- PROBLEM TO WORK ON -
Within the listing below, how many lines hold the string "dimensions"? Only the number should be given.

- DATA TO USE -
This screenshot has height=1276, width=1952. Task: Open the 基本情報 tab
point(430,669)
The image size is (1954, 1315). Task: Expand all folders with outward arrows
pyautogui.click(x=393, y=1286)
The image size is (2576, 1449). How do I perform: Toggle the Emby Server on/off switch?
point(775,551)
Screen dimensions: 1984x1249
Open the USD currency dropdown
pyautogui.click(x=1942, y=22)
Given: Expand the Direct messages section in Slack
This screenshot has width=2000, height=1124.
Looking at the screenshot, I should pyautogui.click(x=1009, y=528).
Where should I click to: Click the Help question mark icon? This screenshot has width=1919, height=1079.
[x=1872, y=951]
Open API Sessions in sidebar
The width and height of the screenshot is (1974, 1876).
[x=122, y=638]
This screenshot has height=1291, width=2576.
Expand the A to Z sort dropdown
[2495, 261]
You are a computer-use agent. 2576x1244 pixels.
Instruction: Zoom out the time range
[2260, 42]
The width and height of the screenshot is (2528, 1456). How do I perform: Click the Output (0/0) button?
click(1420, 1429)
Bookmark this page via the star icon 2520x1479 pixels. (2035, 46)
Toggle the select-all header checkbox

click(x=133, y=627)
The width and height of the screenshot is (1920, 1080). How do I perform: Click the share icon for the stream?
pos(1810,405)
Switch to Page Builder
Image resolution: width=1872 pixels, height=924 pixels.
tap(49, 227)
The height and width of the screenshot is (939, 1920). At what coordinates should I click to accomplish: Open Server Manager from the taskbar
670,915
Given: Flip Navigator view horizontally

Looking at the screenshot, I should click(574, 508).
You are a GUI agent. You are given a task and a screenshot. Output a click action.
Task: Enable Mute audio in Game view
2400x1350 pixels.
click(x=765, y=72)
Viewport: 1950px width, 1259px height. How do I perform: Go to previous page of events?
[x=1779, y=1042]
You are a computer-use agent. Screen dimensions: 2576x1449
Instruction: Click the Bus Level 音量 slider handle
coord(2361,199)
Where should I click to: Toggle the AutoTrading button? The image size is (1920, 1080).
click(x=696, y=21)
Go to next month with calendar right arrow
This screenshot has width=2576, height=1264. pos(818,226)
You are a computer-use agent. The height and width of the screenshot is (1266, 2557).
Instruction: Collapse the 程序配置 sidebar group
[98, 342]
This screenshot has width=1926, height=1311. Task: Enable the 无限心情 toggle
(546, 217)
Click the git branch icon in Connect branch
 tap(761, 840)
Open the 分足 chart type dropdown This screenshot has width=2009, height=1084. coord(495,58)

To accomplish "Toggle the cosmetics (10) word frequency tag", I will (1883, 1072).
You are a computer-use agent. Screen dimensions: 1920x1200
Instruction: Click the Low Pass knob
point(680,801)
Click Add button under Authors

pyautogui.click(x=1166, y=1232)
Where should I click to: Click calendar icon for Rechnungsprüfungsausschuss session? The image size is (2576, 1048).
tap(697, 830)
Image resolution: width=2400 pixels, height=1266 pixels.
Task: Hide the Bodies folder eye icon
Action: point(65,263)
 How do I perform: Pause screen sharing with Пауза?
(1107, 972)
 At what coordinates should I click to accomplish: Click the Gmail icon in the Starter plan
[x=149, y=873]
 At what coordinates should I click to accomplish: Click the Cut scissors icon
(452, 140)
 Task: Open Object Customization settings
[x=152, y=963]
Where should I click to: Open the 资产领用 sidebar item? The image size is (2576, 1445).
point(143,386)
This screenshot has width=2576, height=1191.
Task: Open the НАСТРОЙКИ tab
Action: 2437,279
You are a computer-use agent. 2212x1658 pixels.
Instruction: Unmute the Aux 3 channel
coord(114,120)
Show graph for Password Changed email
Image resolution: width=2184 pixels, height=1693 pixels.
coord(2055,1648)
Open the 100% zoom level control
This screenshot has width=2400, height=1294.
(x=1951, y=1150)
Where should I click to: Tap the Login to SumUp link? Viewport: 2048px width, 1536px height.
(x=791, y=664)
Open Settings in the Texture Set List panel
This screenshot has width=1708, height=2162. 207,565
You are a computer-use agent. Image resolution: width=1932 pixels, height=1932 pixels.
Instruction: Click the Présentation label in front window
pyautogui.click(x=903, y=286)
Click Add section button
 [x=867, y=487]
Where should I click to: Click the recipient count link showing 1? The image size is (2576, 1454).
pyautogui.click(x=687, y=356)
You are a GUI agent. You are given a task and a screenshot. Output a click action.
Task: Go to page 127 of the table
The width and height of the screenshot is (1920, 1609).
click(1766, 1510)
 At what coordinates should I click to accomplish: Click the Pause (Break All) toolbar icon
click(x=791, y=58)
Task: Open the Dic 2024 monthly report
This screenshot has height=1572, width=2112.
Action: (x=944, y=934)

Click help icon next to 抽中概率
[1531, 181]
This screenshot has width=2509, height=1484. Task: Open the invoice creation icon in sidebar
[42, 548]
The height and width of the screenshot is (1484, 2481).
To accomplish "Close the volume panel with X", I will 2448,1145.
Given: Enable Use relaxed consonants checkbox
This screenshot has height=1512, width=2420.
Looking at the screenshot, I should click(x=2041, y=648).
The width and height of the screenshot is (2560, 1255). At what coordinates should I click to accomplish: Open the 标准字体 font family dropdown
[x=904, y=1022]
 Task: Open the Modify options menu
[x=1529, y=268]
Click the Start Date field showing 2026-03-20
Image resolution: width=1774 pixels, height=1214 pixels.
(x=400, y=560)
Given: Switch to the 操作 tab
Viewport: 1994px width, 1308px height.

- SOLUTION -
3